Both Of My Other 2 Tanks Are Fine Except For All Of My Tanks Are Between 7.2 And 7.4 pH Levels When Most Of My Fish Prefer 6.5-6.8 Like Piranhas What Should I Do?!?!


----------



## Fido (May 21, 2003)

misread ur post, sry.


----------



## elTwitcho (Jun 22, 2004)

First you need better filtration on your 75 gallon.

Second, add a tablespoon of table salt to the tank to deal with the nitrite levels. It sounds like your tank is in the middle of a cycle and the salt will prevent nitrite poisoning.


----------



## B. Rodgers (Jan 20, 2005)

ok, I just put a tablespoon of salt in it, What do i need for better filtration? one of those 30-60 filters comes with the 55 gallon tank from Walmart so i figured if 1 is good for 55, then 2 would be good for another 20 gallons in my 75? anyway what's your opinion?


----------



## elTwitcho (Jun 22, 2004)

Actually the whispers might work ok on second thought, they're not really great filters but if you watch your levels closely you'll know if you have a filtration problem.

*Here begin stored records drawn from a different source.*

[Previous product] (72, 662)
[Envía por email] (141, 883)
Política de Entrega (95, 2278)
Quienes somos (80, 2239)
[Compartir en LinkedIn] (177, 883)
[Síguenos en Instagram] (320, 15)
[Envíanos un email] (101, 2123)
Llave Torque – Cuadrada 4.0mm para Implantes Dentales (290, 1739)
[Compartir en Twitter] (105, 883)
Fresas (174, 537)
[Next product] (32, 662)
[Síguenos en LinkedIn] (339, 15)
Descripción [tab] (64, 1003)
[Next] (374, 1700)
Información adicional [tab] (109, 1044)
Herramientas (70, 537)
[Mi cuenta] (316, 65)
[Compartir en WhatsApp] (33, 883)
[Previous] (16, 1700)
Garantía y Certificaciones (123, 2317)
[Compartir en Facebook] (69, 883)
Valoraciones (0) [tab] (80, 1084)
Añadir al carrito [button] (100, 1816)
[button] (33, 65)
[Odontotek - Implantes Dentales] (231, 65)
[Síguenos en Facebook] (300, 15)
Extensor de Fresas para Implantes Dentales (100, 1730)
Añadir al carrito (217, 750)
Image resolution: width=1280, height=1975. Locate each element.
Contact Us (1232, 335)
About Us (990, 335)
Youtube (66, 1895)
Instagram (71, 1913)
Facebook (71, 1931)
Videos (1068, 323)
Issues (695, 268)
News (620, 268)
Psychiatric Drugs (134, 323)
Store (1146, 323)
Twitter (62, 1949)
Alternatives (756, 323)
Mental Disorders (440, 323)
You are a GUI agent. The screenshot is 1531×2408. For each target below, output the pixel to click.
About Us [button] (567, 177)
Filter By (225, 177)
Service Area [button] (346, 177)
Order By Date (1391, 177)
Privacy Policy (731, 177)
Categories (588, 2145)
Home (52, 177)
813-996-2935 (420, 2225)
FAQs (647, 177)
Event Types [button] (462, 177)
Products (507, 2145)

If the whispers aren't enough I'd recommend an AC500 with some ceramic rings in it for bio filtration, but then whispers might be adequate anyway. The ACs are cheap and are the best designed hang over back filters on the market so that's something you should keep in mind if you need to get any extra filtration on there.


----------



## B. Rodgers (Jan 20, 2005)

Does AC Stand For Aqua Clear?


----------



## B. Rodgers (Jan 20, 2005)

I Heard Aqua Clear Brand Stuff Is The Best N' Stuff!


----------



## elTwitcho (Jun 22, 2004)

Yes, sorry I should have been more specific


----------



## B. Rodgers (Jan 20, 2005)

Where To Get AC Brand Stuff?


----------



## elTwitcho (Jun 22, 2004)

Most fish stores should have them, bigalsonline.com is an option for mail ordering if you can't find them, but I doubt you'll have trouble


----------



## B. Rodgers (Jan 20, 2005)

Thankyou!. So No need to be alarmed about nitrites killing my recent $103.98 Fish Order Overnight?


----------



## B. Rodgers (Jan 20, 2005)

you stalkin me skelator?

LoL


----------



## elTwitcho (Jun 22, 2004)

With the salt your fish won't be killed


----------



## thePACK (Jan 3, 2003)

moved to water chemistry...please use the forums as there intend for..you 'll recieve more help in there proper places


----------



## B. Rodgers (Jan 20, 2005)

i had it posted in water chemistry...and no responses for like 15 minutes, and i knew all you smart guys hang out in here so i came here!!!! oh yeah and yay! my fish wont be killed! weeee!


----------



## skelator (Sep 12, 2004)

elTwitcho said:


> Most fish stores should have them, bigalsonline.com is an option for mail ordering if you can't find them, but I doubt you'll have trouble
> [snapback]870857[/snapback]​


As a note, the LFS (Local Fish Store) will rip you off as far as the price is concerned. I would recommend ordering online if you want to save some $. My LFS sales AC500's for $55-$60 where-as online is aprox. $35-$40. In fact, here's a link and they're on sale ($33.99). You may find them cheaper else-where, but this will get you started.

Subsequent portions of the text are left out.